Während alle Welt längst täglich sieht, dass die NATO eben nicht nur die Zivilbevölkerung in Libyen schützten möchte, sondern aktiv und brutalst dort die Vorreiterrolle eingenommen hat, um das Gaddafi-Regime zu stürzen, schwadroniert eine Mitarbeiterin der ARD-Tagesschau unter tagesschau.de in peinlichst pubertären Schönmalerei-Phrasen über einen angeblichen Gutmenschen-Krieg. Kleine Kostprobe des journalistischen Tiefflug-Stücks:

„Kampfeinsätze nur zum Schutz von Zivilisten“. Im Text heißt es dann weiter: „Der NATO-Einsatz in Libyen geht weiter, auch wenn das Regime von Machthaber Gaddafi vor dem endgültigen Kollaps steht. Es soll beim Grundsatz bleiben: Kampfeinsätze sollen Zivilisten schützen.“

Dann wird unreflektiert Roland Lavoie, Sprecher der Libyen-Mission der NATO, mit den Worten zitiert: „Wann immer es notwendig ist, die Zivilisten vor Gewalt zu schützen, werden wir Kampfeinsätze fliegen.“ Normalerweise müssten kritische Journalisten spätestens an diesem Punkt beispielsweise einmal einen Kritiker der NATO-Bombardements zu Wort kommen lassen, da die Aussage des NATO-Missions-Sprechers ja offensichtlich in dieser Pauschalität unzutreffend ist. Das hält aber die Brüsseler BR-Mitarbeiterin, die den Beitrag verfasst hat, nicht einmal ansatzweise für nötig.

Leser wird manipuliert

Stattdessen manipuliert tagesschau.de den Leser, indem man ihm einredet, dass die NATO in der Tat ja nur und ausschließlich Zivilisten schütze. So schreibt tagesschau.de, die NATO fliege nur dann Bombenangriffe, wenn sie sich gezwungen sehe, Zivilisten zu schützen: „Gewalt gegen Zivilisten wohlgemerkt – das ist für die NATO das entscheidende Kriterium. Dabei hat sie immer das Mandat der Vereinten Nationen im Blick.
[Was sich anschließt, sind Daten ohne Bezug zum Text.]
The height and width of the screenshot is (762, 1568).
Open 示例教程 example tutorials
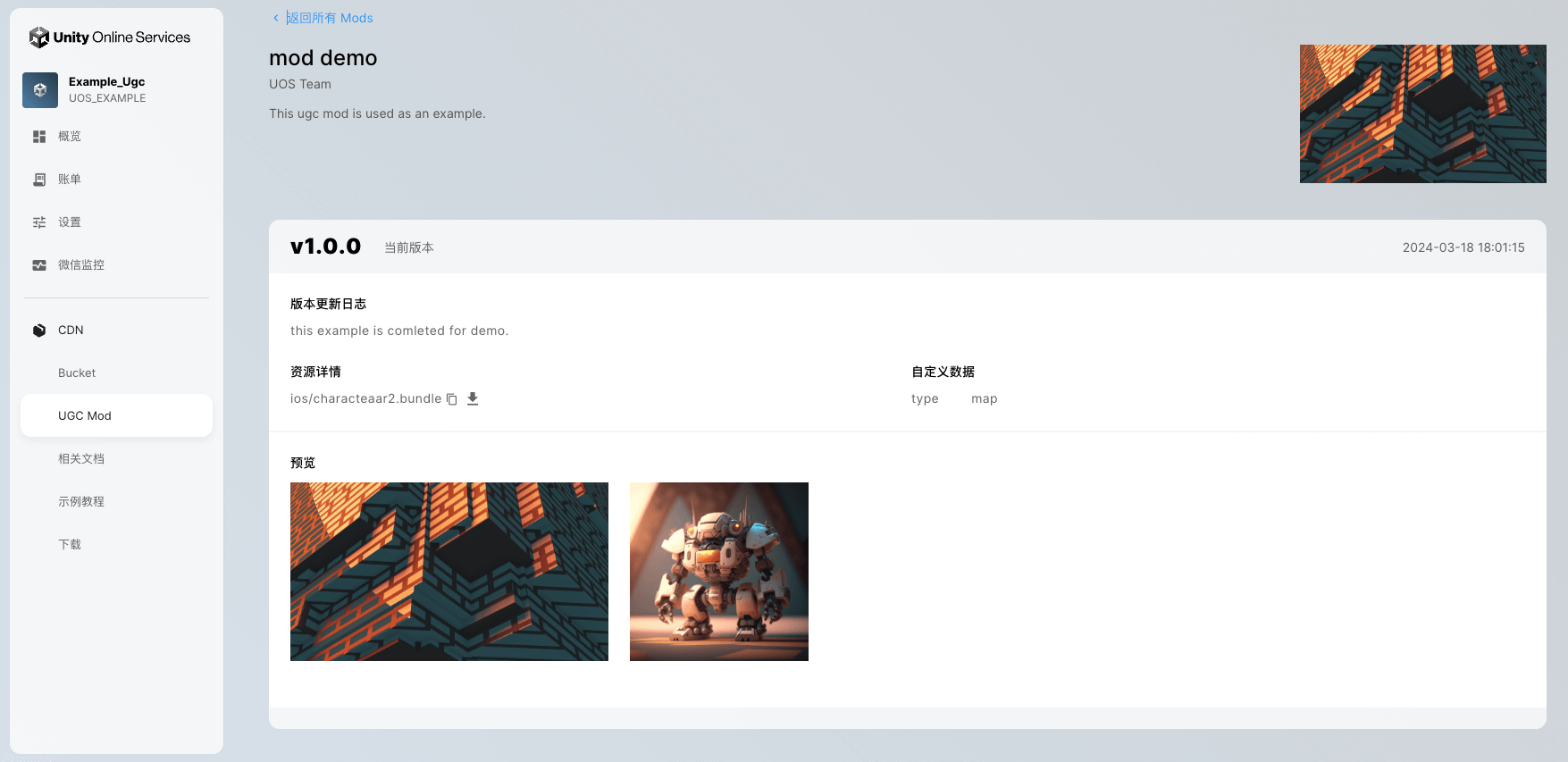(x=81, y=502)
Deswegen darf es auch nicht darum gehen, sich auf eine Seite zu schlagen und sich mit den Rebellen abzustimmen oder sie gezielt aus der Luft zu unterstützen.“ Wo lebt die ARD-Tagesschau-Autorin eigentlich??? Auf dem Ponyhof? Sie schreibt genau das Gegenteil von dem, was täglich in Libyen die NATO tut, ganz so, als sei sie die Redenschreiberin des umstrittenen NATO-Generalsekretärs. Doch für unkritische Ponyhof-Beiträge bezahlen die Deutschen nicht jährlich sechs Milliarden Euro Zwangsgebühren an die öffentlich-rechtlichen Rundfunksender.
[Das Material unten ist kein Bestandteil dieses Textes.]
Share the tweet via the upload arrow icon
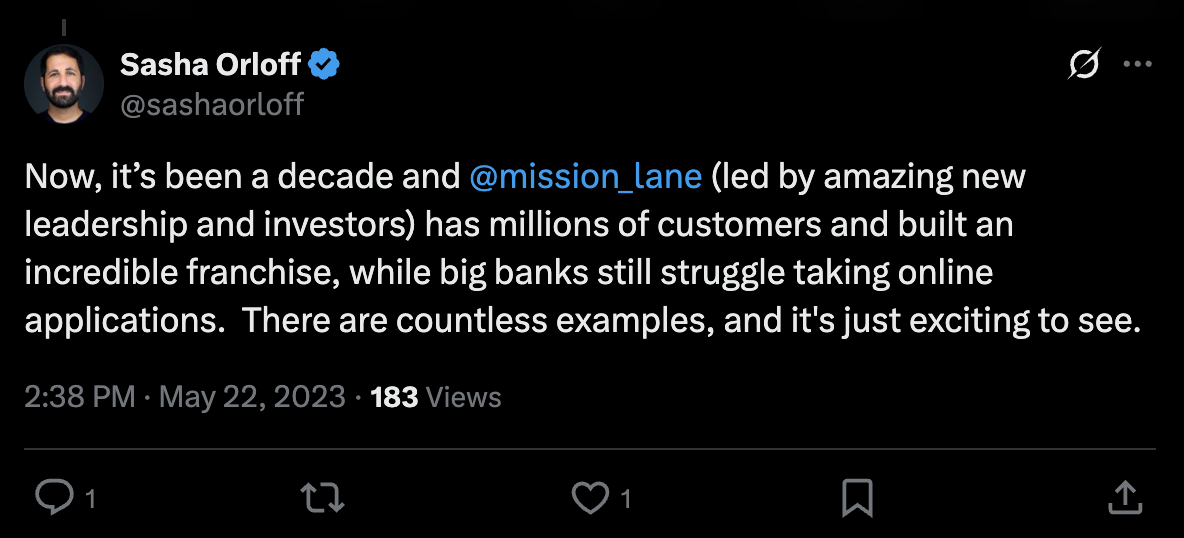 point(1124,497)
Unerwähnt bleibt in dem tagesschau.de-Beitrag auch, dass die NATO von Anfang an massiv gegen die UNO-Auflagen verstoßen hat, indem sie eben nicht nur eine Flugverbotszone eingerichtet hat und sich ausschließlich auf den Schutz von Zivilisten beschränkte. Ausgeblendet wird zudem, dass die NATO seit Monaten aktiv den Gaddafi-Gegnern den Weg nach Tripolis – und nicht nur dorthin – freibombt.

Nicht genannt wird obendrein, dass die NATO bereits mehr als 10.000 Bomben abgeworfen haben dürfte mit wahrscheinlich weit über 30.000 toten Soldaten und zivilen Gaddafi-Anhängern. Wie überhaupt die deutschen Medien fast nie von Toten sprechen, die die NATO-Angriffe mit sich bringen.

Die Tausenden Toten der NATO-Angriffe kommen in Medien wie der ARD nicht vor

Stattdessen wird immer nur die neutrale Sprache der NATO übernommen: Man habe militärische Ziele eliminiert, man habe 20 schwergepanzerte Wagen zerstört, man habe Munitionslager weggebombt. Von Menschen ist nie die Rede. Von Menschen, die ja auch in den Militärfahrzeugen sitzen, die die NATO mit Sprengbomben zerfetzt.

Es ist nie die Rede davon, dass ja auch Menschen in den Gaddafi-Militäreinrichtungen leben, möglicherweise auch lachen und lieben. Menschen, die in vielen Fällen wahrscheinlich keine Kugel-Schutzwesten anhatten, wie die Rebellen, die diese Tausendfach von den Briten und Franzosen erhalten haben.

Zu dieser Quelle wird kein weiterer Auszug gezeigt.